WHAT YOU NEED TO DO
Read through the records. Copy each line that has the word "agent".

### AVAILABLE DATA ###

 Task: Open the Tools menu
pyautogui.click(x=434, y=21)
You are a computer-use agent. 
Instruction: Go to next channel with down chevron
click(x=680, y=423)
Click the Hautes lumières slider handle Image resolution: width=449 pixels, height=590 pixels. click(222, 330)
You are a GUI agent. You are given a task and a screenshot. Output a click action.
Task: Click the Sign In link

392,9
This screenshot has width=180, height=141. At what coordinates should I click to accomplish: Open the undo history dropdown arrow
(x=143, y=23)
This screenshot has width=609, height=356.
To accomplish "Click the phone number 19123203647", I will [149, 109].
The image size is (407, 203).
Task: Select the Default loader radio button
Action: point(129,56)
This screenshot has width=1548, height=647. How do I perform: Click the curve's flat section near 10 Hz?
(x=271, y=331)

###

TASK RESPONSE
You are a computer-use agent. 
You are a GUI agent. You are given a task and a screenshot. Output a click action.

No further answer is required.